■ EXTRACT TO READ
Segment Open

Most of us drive our cars to the service centre or an FNG if we have a problem with our car. These folks use a scanner or a laptop to scan for error codes or DTC's at some point in time. Most of us might fret for a DTC, however, the DTC can help in saving time while you're troubleshooting your car. The Check Engine Light would scare even the most prominent technicians and vehicle owners alike.

What's a DTC?

A DTC or a Diagnostic Trouble Code, also known as OBDII codes, are your car’s system for alerting you of vehicle issues. There are typically limits for each system within your vehicle. When the vehicle detects that the issue exceeds these limits, it sends out a trouble code. Most cars post-1996 have an OBD port.

The challenge with this is that every model has different codes and meanings. For instance, a VW won’t have the same codes as a Suzuki. This makes it difficult if you’re reading the codes on your own unless you know the codes for your specific model.

The Four Categories of DTC are:
  • B-codes (body codes): Though body often refers to the outside of the vehicle, B-codes refer to features inside. More include comfort, convenience, and safety features.
  • C-codes (chassis): Functions outside of the passenger compartment including brakes, steering, and suspension.
  • U-codes (network/vehicle integration): Functions shared among the vehicle’s systems and computers.
  • P-codes (powertrain): Include functions such as the engine, transmission, and drivetrain.

Segment Closed

■ RECORDS SHOWN

Segment Open

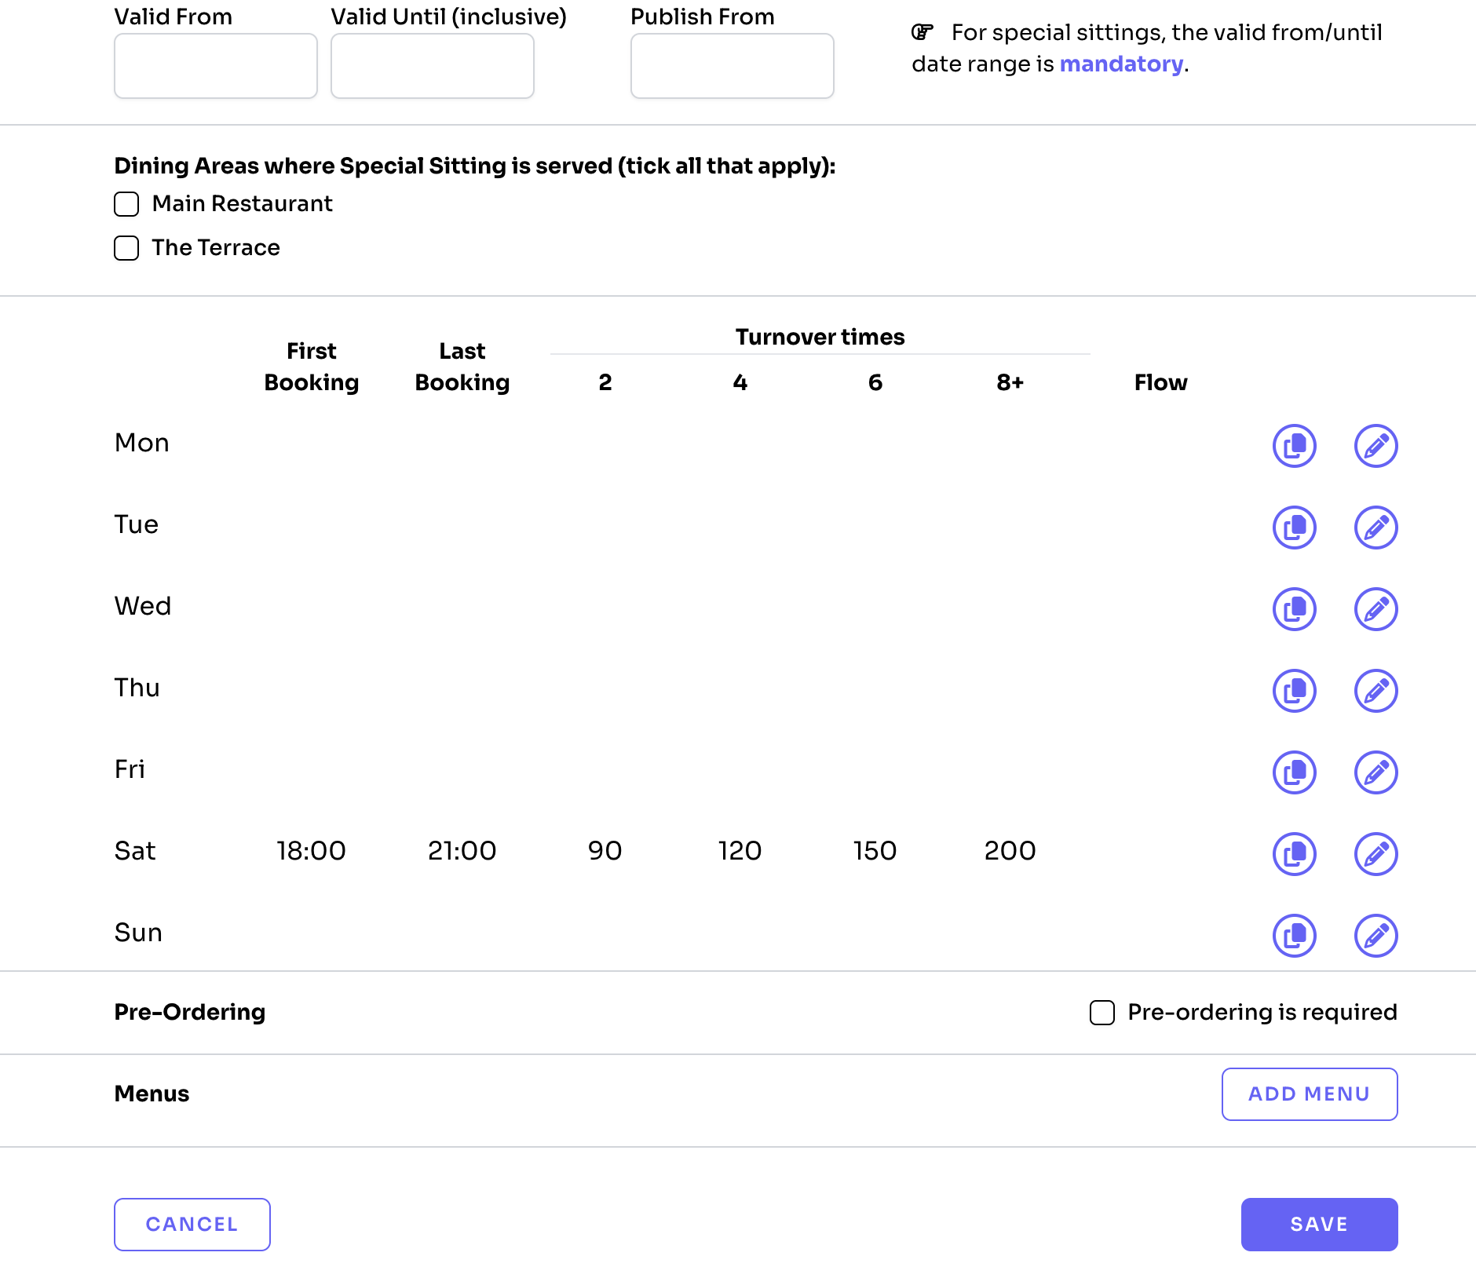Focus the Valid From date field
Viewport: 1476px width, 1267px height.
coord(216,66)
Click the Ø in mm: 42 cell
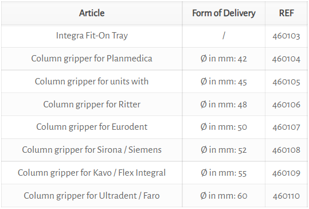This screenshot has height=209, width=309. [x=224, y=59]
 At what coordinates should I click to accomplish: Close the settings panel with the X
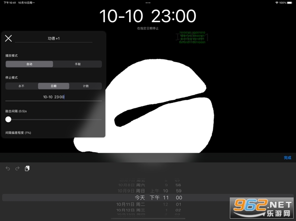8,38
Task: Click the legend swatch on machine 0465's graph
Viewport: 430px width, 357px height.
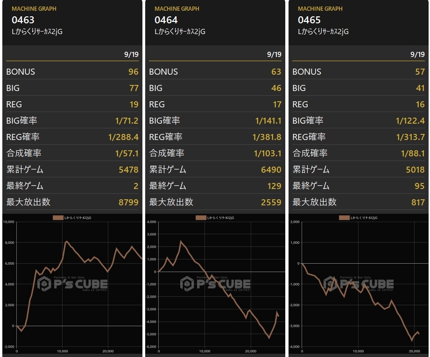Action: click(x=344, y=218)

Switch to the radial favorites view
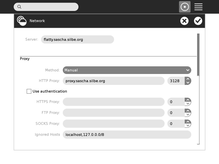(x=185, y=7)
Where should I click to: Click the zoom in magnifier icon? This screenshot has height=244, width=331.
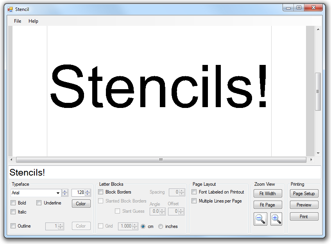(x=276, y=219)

Segment Closed
Segment Open

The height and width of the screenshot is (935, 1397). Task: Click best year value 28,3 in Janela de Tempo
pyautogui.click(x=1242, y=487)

Segment Closed
Segment Open

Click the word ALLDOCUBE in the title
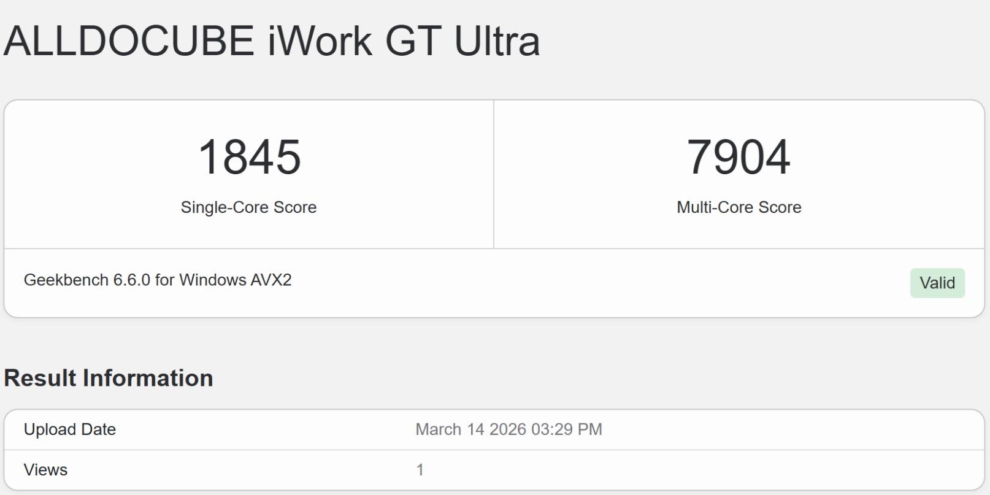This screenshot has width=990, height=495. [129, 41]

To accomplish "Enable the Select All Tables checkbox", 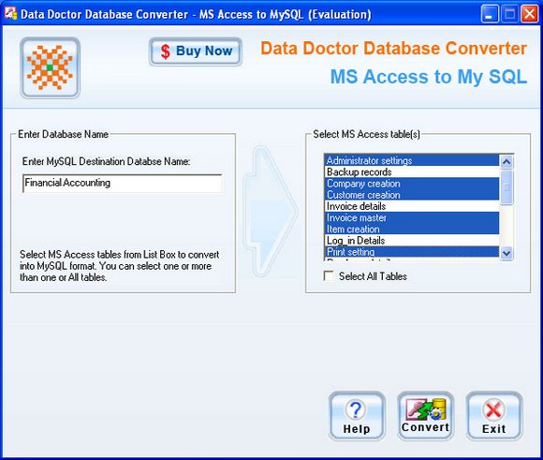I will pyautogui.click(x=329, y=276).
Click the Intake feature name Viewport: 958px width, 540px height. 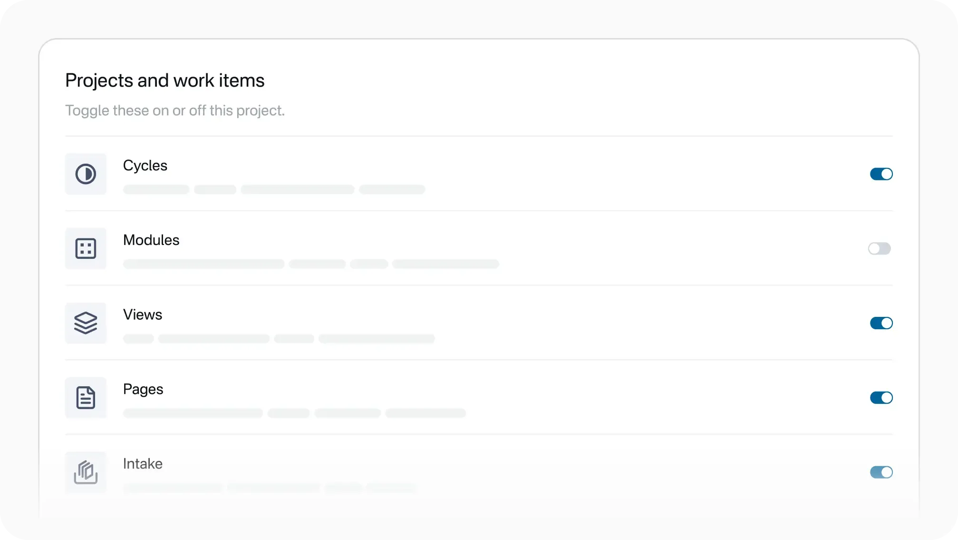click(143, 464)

Segment Closed

■ WORK TASK
Continue the piece on car diagnostic trouble codes from its last line onward. The rows have nothing to do with this.

■ ANSWER TO THE EXERCISE
DTC codes are five characters long. Each character in the DTC provides a different piece of information about the vehicle’s problem.

Steps to Interpret a DTC:

1. The first character is always an alphabet viz.

P – Powertrain. Includes engine, transmission, and associated accessories.
C – Chassis. Covers mechanical systems and functions: steering, suspension, and braking.
B – Body. Parts mainly found in the passenger compartment area.
U – Network & vehicle integration. Functions managed by the onboard computer system.

2. The second character is a number

The first letter is followed by a number, usually 0 or 1.

0 – Standardized (SAE) code, also known as generic code (sometimes called global)
1 – Manufacturer-specific code (sometimes called enhanced)

The following three digits are purple digits, which may be hexadecimal and correspond to incremented numbers. Typically, the P family codes have sub-families defined by the first digit.

3. The third character is a number

For powertrain codes, this number tells you which vehicle subsystem has a fault. There are eight:

0 – Fuel and air metering and auxiliary emission controls
1 – Fuel and air metering
2 – Fuel and air metering – injector circuit
3 – Ignition systems or misfires
4 – Auxiliary emission controls
5 – Vehicle speed control, idle control systems, and auxiliary inputs
6 – Computer and output circuit
7,8 & 9 – Transmission

You may also see an A, B, or C, which can refer to hybrid propulsion systems.

4.The fourth and fifth characters are numbers

The final piece of a DTC is a number that defines the exact problem that you’re experiencing. It can be a number between zero and 99.

Let's consider an example:

"B0639": This means that the error is from the Body Control Module, Generic issue, Computer and Output Circut and 39 being the actual fault description. the fault number can vary across different manufacturers. In some cases, the checksum for the hexadecimal value might also appear.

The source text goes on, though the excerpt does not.